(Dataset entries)
--- --- ---

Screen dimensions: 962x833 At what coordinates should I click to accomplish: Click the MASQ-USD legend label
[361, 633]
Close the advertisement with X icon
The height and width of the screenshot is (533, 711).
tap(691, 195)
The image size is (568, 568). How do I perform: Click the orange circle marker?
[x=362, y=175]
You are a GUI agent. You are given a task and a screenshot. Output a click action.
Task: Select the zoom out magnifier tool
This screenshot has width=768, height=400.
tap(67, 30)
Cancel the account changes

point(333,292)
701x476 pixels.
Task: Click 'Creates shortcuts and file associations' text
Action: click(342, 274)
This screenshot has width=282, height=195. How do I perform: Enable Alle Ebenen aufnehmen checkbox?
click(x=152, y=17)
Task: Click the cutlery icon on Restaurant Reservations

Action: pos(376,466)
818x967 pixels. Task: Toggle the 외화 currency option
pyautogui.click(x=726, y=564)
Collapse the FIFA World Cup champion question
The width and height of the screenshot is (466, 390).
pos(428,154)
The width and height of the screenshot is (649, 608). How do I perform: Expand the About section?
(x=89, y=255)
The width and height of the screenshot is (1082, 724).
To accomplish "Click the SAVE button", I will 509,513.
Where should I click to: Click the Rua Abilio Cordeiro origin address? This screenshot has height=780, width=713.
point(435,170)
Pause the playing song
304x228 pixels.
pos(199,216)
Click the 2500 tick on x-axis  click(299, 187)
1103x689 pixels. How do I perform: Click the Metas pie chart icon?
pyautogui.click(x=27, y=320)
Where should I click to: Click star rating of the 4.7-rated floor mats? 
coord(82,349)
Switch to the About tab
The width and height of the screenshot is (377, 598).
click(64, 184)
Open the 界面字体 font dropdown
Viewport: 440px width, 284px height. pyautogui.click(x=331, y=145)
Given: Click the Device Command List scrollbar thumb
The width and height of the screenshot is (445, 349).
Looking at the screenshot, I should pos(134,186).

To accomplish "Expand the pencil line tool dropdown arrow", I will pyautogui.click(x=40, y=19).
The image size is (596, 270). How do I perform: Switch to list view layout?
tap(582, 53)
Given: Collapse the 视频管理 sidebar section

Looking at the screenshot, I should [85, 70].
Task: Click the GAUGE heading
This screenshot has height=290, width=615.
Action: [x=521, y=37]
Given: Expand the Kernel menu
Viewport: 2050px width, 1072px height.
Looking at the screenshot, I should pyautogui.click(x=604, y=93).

--- --- ---

**Problem to solve**. Copy out, from the data above, every line holding the word "will".

**Final answer**.
To accomplish "Click the SAVE button", I will 509,513.
To accomplish "Expand the pencil line tool dropdown arrow", I will pyautogui.click(x=40, y=19).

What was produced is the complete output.